#### Required action:
Go through the listing below and output exactly the line with "SCREEN-L (253, 35)", the line with "症例・患者さんの声 (139, 2305)", and each line between; omit the rest.

Material for this task Start Marker

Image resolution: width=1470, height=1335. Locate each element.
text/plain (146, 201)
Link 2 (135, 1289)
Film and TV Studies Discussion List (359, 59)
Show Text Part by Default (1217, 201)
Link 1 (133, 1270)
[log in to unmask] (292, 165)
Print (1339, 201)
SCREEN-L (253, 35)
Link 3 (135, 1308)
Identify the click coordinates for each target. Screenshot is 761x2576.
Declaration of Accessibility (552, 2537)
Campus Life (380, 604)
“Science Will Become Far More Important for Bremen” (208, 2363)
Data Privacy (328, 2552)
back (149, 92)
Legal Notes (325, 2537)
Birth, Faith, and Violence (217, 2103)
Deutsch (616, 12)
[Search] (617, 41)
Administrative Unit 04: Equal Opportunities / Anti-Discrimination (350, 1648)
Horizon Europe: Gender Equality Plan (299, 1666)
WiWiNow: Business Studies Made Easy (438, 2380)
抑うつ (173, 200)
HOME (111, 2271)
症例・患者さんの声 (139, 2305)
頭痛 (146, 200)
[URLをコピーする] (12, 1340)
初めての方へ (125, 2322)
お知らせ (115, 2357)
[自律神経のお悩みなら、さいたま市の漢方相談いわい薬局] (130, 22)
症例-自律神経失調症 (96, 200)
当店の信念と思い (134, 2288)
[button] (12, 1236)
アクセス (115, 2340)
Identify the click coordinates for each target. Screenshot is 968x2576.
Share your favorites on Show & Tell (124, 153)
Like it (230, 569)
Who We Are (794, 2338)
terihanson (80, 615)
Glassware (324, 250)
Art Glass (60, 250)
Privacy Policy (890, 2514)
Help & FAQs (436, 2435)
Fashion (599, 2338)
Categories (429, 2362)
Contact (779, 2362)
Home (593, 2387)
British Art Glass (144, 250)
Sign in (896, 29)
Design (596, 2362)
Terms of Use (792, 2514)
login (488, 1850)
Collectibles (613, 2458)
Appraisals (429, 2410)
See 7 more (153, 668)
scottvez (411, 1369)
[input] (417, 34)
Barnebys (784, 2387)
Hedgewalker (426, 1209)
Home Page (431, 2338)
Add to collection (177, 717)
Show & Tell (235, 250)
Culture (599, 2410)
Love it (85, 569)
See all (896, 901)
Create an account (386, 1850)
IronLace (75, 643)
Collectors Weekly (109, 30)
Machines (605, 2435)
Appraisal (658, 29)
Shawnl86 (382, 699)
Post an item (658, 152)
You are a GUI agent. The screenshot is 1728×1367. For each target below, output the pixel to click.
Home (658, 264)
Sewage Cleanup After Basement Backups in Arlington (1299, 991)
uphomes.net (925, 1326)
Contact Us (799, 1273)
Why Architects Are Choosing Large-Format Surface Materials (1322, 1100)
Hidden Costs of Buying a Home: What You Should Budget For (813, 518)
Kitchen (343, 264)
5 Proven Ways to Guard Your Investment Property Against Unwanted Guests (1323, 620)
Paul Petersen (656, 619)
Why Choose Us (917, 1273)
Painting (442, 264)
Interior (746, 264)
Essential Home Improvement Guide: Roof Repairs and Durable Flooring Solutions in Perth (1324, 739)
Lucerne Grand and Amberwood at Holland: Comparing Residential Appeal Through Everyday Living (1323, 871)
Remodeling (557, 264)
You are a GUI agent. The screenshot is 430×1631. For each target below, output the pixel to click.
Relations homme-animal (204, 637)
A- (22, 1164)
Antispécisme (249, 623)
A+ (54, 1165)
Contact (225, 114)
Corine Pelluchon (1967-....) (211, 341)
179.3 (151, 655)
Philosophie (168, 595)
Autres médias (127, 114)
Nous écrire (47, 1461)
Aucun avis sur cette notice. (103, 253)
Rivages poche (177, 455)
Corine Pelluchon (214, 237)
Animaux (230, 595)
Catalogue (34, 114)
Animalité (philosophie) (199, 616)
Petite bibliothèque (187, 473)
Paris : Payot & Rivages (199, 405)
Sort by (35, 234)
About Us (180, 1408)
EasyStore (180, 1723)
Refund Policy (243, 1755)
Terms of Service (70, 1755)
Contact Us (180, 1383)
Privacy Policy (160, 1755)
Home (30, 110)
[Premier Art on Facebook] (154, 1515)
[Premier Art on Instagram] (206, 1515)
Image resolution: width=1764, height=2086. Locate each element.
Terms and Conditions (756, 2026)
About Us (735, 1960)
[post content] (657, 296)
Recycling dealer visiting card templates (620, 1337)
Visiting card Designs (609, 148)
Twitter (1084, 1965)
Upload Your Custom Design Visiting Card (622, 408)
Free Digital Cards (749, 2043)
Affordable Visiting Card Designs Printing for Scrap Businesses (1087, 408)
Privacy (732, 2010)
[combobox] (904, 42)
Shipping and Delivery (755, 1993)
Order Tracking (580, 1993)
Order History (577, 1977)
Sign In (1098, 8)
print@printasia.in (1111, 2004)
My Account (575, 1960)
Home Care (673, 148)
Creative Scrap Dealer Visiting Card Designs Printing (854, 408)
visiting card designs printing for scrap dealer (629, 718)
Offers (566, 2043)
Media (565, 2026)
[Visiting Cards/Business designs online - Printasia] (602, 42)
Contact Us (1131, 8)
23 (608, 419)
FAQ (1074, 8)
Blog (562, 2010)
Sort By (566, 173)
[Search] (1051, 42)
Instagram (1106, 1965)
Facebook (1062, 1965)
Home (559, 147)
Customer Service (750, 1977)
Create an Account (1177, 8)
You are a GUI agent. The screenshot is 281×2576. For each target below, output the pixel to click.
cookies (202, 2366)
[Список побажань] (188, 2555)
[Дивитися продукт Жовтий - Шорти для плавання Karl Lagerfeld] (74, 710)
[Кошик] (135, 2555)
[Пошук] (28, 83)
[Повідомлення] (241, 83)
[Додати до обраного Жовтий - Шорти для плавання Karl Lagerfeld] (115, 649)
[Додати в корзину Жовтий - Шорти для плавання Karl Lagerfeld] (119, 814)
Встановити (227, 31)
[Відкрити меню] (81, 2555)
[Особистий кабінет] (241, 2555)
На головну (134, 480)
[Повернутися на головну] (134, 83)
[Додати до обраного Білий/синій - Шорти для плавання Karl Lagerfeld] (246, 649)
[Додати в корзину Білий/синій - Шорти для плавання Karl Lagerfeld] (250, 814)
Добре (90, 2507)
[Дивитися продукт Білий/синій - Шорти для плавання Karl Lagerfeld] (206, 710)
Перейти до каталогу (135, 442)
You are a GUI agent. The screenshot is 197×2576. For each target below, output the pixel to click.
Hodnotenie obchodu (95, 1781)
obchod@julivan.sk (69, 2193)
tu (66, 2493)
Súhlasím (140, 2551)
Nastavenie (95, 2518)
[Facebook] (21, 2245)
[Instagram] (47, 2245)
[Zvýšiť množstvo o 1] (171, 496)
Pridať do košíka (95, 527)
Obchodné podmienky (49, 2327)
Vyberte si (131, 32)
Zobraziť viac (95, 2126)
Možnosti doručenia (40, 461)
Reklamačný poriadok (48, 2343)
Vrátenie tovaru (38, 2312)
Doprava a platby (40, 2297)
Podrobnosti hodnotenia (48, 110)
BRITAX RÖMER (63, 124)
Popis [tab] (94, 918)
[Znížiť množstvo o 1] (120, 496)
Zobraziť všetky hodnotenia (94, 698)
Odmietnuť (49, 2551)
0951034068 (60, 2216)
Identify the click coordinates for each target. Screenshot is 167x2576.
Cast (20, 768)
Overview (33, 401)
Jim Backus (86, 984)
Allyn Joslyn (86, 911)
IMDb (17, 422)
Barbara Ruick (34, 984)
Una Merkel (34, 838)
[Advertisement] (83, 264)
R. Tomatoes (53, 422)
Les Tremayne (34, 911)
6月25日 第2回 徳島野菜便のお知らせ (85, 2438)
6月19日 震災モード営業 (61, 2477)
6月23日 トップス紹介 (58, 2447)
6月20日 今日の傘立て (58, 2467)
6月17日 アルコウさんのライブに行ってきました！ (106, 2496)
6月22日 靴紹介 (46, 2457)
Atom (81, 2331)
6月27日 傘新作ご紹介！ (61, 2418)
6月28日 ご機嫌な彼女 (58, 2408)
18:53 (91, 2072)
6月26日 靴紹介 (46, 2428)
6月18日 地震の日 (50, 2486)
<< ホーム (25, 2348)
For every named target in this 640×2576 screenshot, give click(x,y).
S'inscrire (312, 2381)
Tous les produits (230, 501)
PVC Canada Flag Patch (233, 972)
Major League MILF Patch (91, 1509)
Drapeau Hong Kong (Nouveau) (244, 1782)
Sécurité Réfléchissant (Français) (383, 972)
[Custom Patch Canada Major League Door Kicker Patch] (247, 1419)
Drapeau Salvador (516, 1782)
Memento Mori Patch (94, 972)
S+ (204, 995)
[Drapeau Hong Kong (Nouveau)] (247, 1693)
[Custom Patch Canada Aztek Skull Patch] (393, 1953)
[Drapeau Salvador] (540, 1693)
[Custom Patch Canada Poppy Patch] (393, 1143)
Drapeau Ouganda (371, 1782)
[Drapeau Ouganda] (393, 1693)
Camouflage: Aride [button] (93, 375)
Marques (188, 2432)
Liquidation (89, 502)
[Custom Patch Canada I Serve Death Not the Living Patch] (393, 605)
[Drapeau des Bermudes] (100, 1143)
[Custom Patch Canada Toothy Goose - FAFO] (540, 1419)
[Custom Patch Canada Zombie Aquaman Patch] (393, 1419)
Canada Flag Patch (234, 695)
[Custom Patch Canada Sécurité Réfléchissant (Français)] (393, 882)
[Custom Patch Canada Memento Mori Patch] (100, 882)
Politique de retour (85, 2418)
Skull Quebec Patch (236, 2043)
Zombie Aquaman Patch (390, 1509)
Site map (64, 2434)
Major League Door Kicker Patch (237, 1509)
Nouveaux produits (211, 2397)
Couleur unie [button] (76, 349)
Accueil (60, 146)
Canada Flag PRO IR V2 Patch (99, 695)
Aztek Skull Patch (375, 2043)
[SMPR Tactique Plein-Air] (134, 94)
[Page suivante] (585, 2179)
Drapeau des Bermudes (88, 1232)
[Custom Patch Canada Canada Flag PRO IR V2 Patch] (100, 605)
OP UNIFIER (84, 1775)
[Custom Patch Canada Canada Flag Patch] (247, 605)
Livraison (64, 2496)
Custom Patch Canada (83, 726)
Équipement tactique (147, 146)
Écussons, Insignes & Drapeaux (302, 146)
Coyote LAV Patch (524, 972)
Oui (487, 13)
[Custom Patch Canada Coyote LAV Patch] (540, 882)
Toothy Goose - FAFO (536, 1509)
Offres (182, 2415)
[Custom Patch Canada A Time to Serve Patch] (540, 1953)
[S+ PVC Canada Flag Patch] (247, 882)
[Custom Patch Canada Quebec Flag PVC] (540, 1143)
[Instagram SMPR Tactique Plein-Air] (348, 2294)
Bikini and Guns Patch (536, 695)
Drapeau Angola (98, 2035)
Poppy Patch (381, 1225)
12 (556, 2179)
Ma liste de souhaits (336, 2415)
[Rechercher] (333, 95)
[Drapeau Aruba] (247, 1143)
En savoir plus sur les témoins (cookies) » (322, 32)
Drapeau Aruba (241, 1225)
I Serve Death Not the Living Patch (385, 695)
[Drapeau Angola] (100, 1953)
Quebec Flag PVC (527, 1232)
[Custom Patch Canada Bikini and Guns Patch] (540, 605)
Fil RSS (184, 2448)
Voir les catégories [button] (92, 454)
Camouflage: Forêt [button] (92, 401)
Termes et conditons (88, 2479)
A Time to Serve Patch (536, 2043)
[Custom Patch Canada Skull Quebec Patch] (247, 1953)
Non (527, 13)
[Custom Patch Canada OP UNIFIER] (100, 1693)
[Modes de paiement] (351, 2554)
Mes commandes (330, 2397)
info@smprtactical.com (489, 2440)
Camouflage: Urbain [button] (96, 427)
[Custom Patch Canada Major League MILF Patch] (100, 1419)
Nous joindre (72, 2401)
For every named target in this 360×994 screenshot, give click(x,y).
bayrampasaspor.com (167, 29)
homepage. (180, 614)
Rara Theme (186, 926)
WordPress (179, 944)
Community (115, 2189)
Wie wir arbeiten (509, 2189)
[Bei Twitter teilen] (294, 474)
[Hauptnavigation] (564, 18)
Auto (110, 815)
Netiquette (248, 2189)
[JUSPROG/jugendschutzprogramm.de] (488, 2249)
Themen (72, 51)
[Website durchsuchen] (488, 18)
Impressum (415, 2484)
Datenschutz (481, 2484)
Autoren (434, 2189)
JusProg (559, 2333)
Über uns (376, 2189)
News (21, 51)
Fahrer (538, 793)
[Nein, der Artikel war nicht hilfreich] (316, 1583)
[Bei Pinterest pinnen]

Material for this task End Marker

#### Solution to the exercise:
SCREEN-L (253, 35)
Link 3 (135, 1308)
Identify the click coordinates for each target. Screenshot is 761x2576.
Declaration of Accessibility (552, 2537)
Campus Life (380, 604)
“Science Will Become Far More Important for Bremen” (208, 2363)
Data Privacy (328, 2552)
back (149, 92)
Legal Notes (325, 2537)
Birth, Faith, and Violence (217, 2103)
Deutsch (616, 12)
[Search] (617, 41)
Administrative Unit 04: Equal Opportunities / Anti-Discrimination (350, 1648)
Horizon Europe: Gender Equality Plan (299, 1666)
WiWiNow: Business Studies Made Easy (438, 2380)
抑うつ (173, 200)
HOME (111, 2271)
症例・患者さんの声 (139, 2305)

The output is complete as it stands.